The infrastructure spending we sorely need

In the Outlook section of Sunday’s Washington Post, the Cato Institute’s Chris Edwards questioned the utility of federal investments in infrastructure. His special target? Dam construction of the past century by the Corps of Engineers and the Bureau of Reclamation. Edwards also went after urban light-rail and inter-city high-speed rail. He was especially hard on federal-sector investments. For example, he pointed out that taxpayers have come out double losers from those dams – first paying to build them, and then footing the bill for the environmental damage. He suggested that private-sector infrastructure development  tended to introduce fewer such market distortions. He argued that state-level investment would at least have the merit of providing laboratories for exploring different approaches to the infrastructure challenge. A thoughtful piece, and well worth your read.

And also a serviceable foundation on which to build some additional thoughts. Here are a couple.

First, there are limits to the fifty-states=fifty-approaches to infrastructure idea. Suppose we tried that with the electrical grid…and some states put in 750,000-volts high-tension lines, with 60-cycle AC, while others preferred 500,000-volt lines at 30 Hz. AC. We might have learned about slight advantages of one over the other. But such inconsistencies would complicate moving to a regional grid, and realizing the fullest savings of electricity deregulation.
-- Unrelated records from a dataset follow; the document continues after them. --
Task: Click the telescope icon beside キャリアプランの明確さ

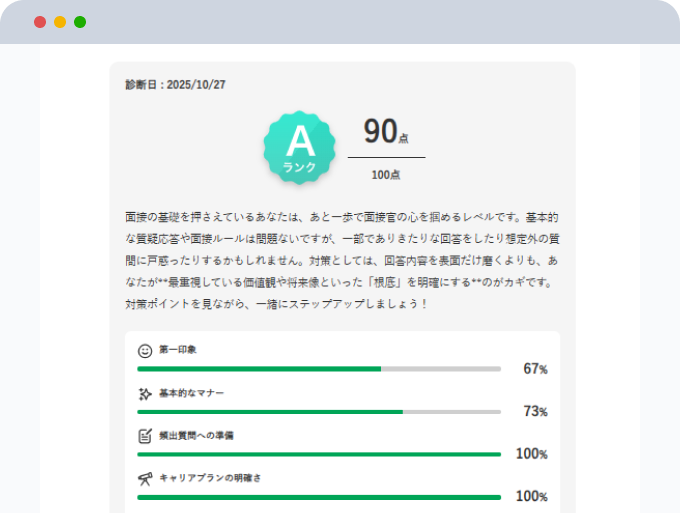Action: coord(145,479)
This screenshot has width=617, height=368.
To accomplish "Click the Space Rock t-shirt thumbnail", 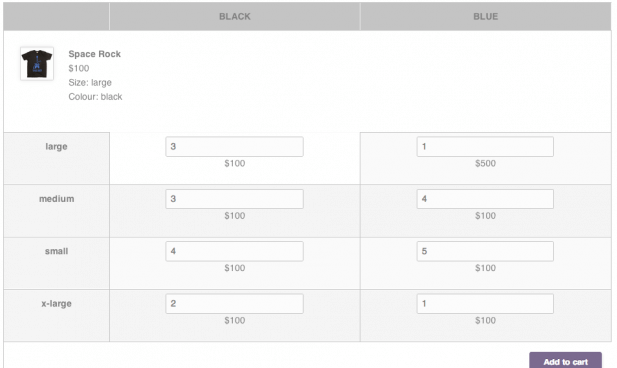I will (x=37, y=64).
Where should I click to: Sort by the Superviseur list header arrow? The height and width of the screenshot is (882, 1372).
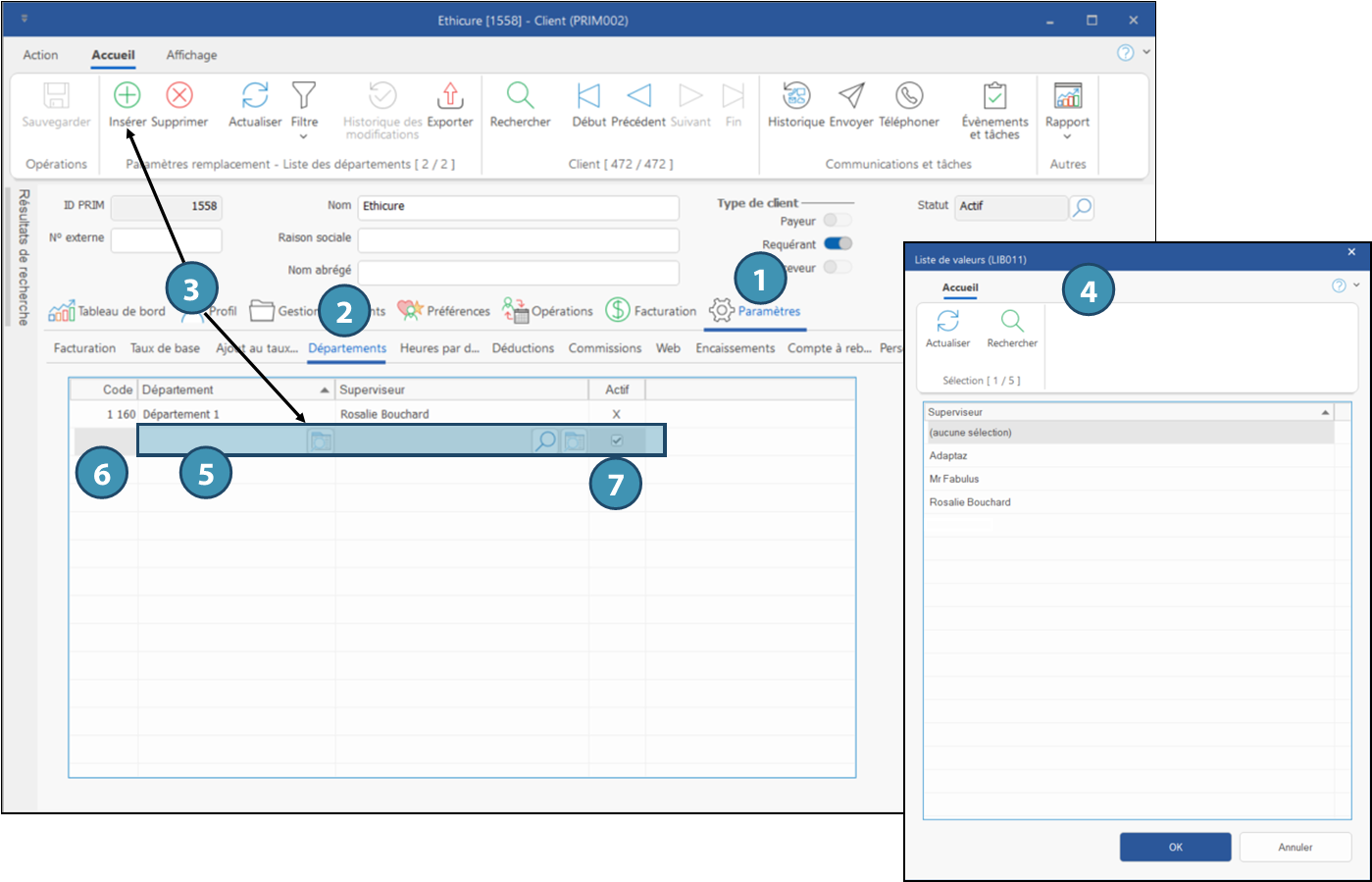pyautogui.click(x=1325, y=412)
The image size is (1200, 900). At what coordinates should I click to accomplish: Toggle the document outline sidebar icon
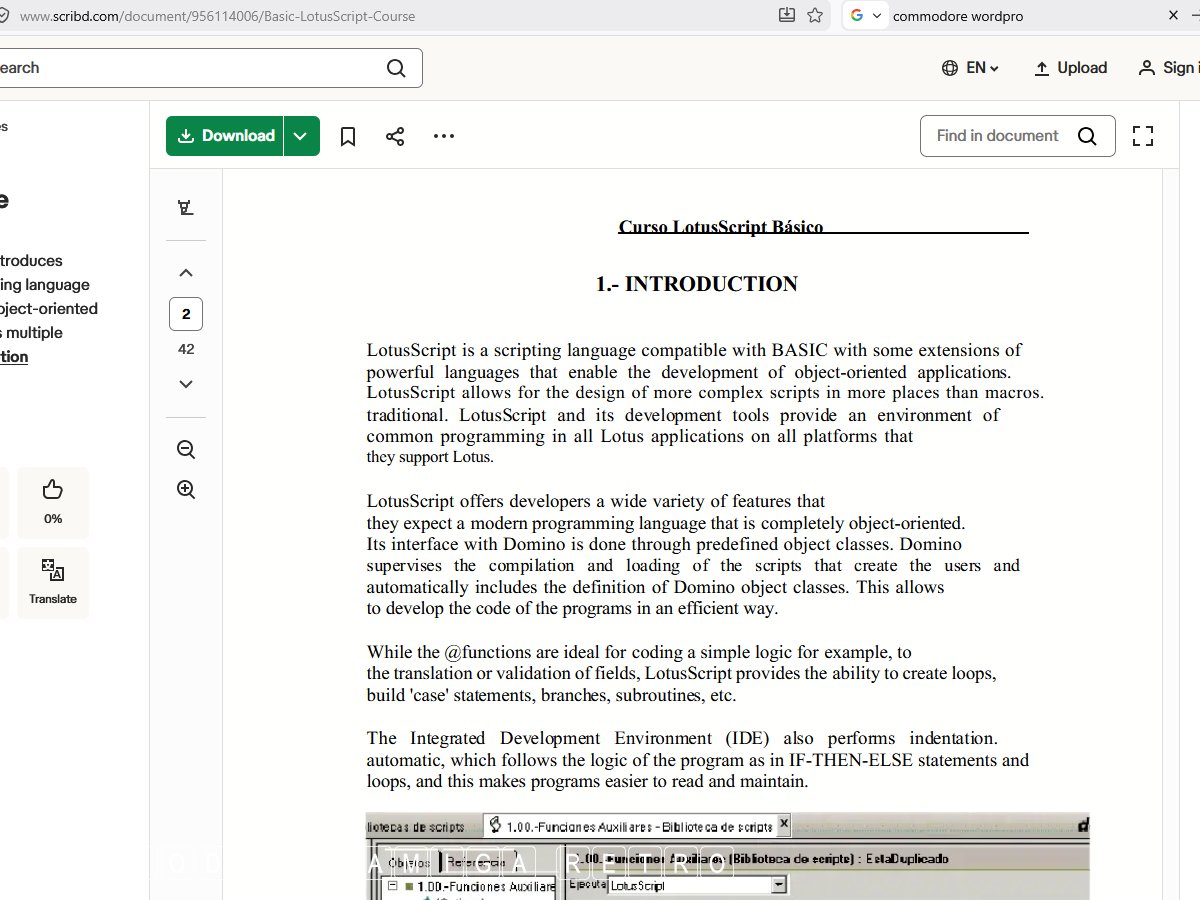(185, 208)
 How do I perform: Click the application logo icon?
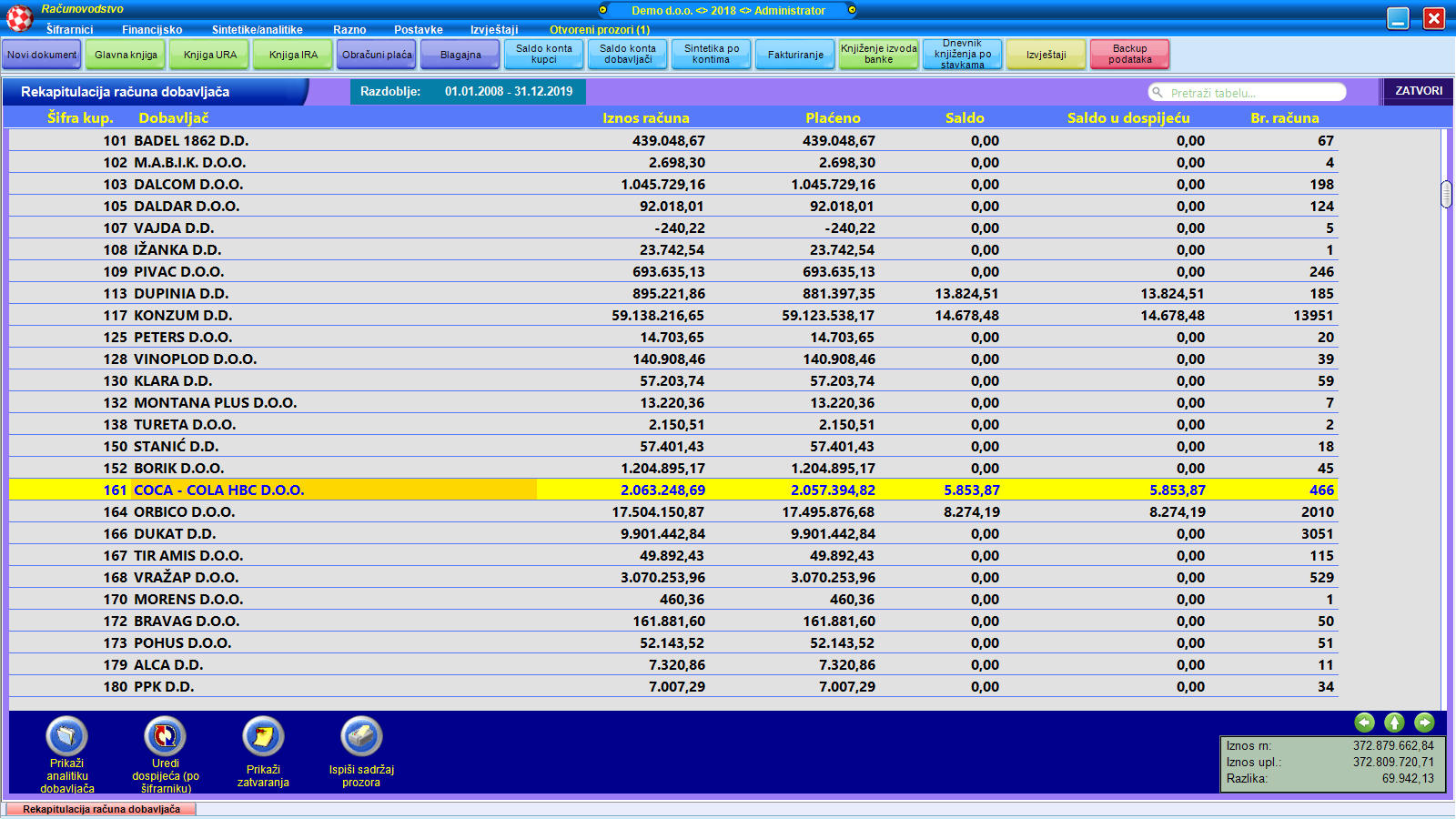(x=19, y=17)
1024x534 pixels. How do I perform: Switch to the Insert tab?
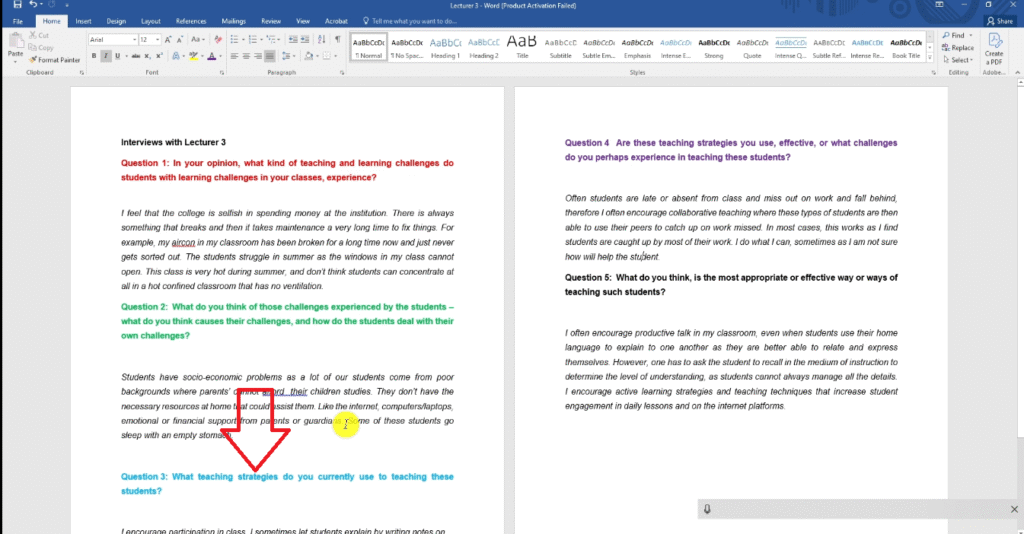tap(83, 20)
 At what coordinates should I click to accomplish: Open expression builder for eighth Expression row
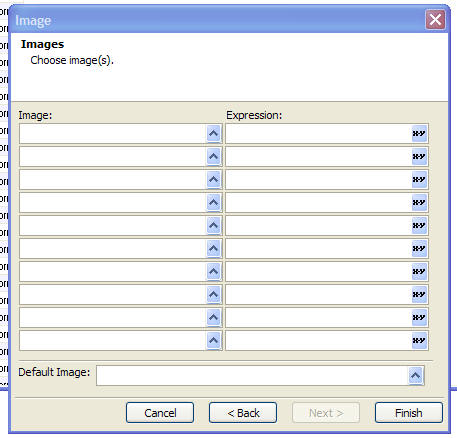click(419, 294)
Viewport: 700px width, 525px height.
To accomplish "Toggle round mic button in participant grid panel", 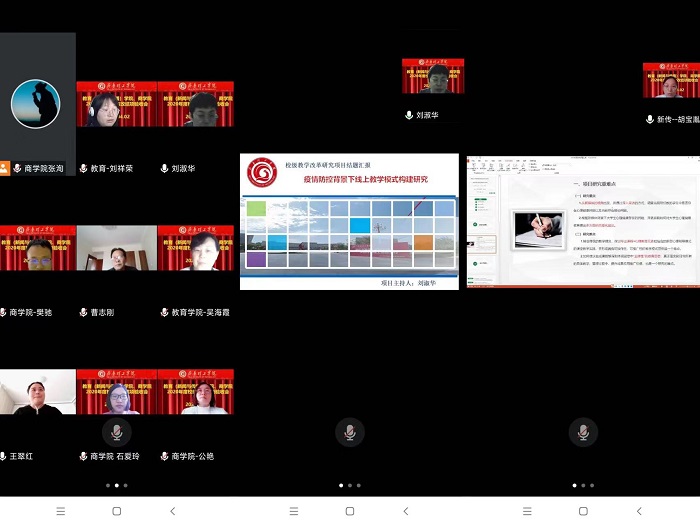I will click(x=116, y=432).
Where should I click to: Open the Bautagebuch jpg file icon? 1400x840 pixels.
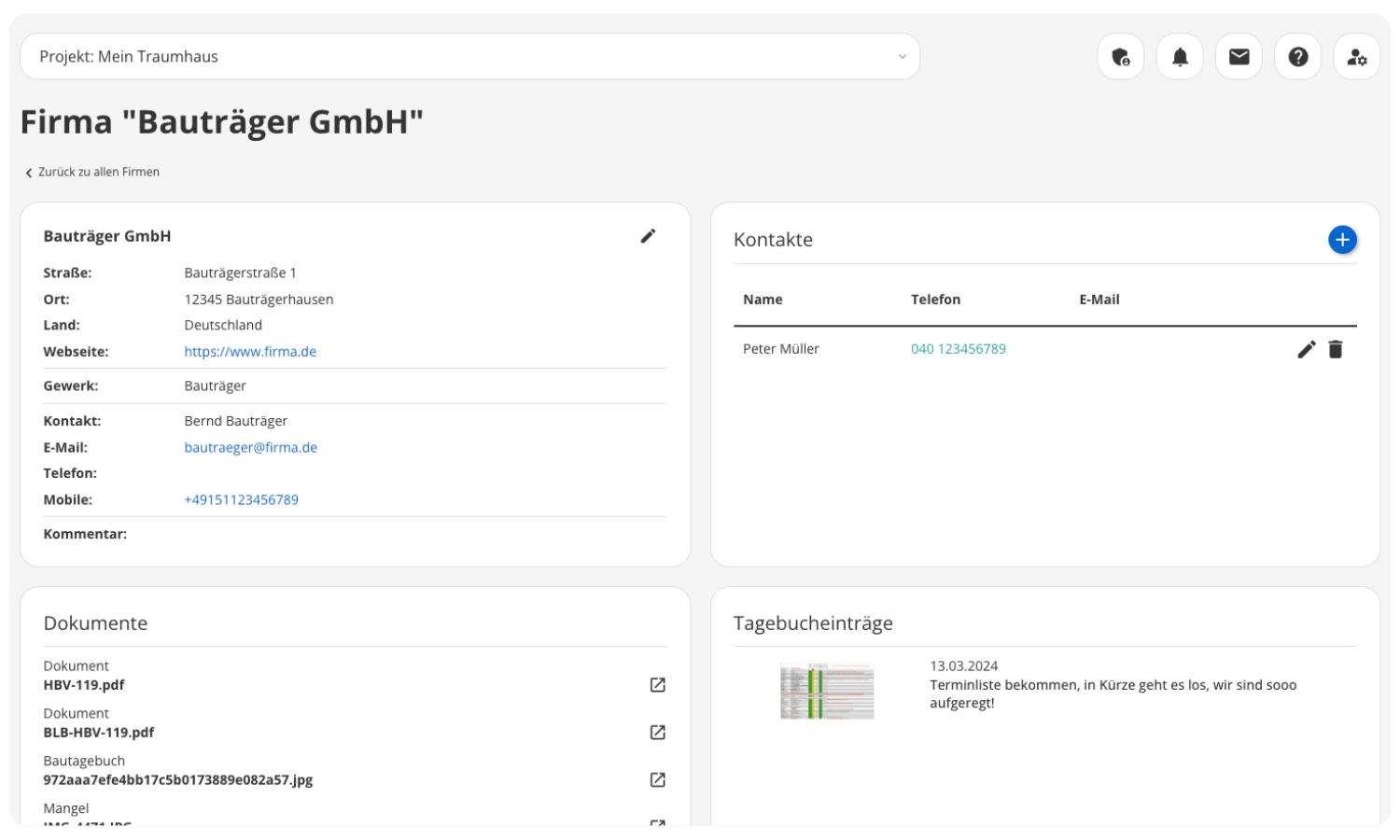pyautogui.click(x=657, y=779)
Bad enough when these disconnects occur internationally. Think of those adapters you carry with you on travel to match electrical outlets in those countries you visit. The change in railroad track gauge going from Spain to France. The awkwardness of metric versus the British systems of weights and measures. That bagful of battery chargers you’re toting around for all your personal IT. It’s taken us years to develop highway systems that are compatible state-to-state, etc. So, we need to think through those respects in which we want our infrastructure to meet standards, and those where we want to explore, and innovate, and try out new ideas.

More seriously, how about this one?

Suppose we’d been investing more all along on the infrastructure needed to observe the Earth, understand it, and provide science-based services such as environmental data collection, weather forecasts and climate outlooks, tsunami warnings, and space weather. Suppose we’d done more to locate and assess water resources and ore deposits and underground seams of coal, oil and natural gas? Suppose we’d financed more instruments to measure and monitor; communication systems to relay the data; and computers to digest the information? Suppose we’d done more to educate a cadre of professionals to provide expert advice on the environmental costs of building dams, the hazards risk of erecting cities in floodplains and on seismically-active rock formations; the loss of timber from forest fires?  Maybe we’d have begun much earlier to make the shift away from dams and increase our reliance on the natural flood protection and water storage provided by ecosystems. Maybe we’d have avoided some of those decisions that Edwards and others lament looking back.

And we wouldn’t have just saved money in the past. We’d still be saving money every day. For example, maybe by now we’d have in hand the information needed to evaluate the true environmental risks of fracking, so that we wouldn’t be forced to rely on mere conjecture. Or we’d be able to put a better price on carbon. Or optimize our mix of renewable and non-renewable resources.

Such information, though funded federally, is based on data gathered from multiple sources and on analysis developed at hundreds of universities and private-sector firms, as well as dozens of state and federal agencies. It’s therefore inherently diverse. Edwards’ laboratories? They’re already available.

So…let’s indeed be critical of past infrastructure investments. Hindsight once again proves to be 20-20. But let’s also look forward. Instead of repeating our 20th-century experience, let’s think about what 21st-century infrastructure would look like. Let’s realize that knowledge infrastructure – especially knowledge infrastructure that can improve all those other infrastructure decisions – from rail to highways to the next-generation airspace to water resource management – is a no-regrets infrastructure that is less likely to fail us.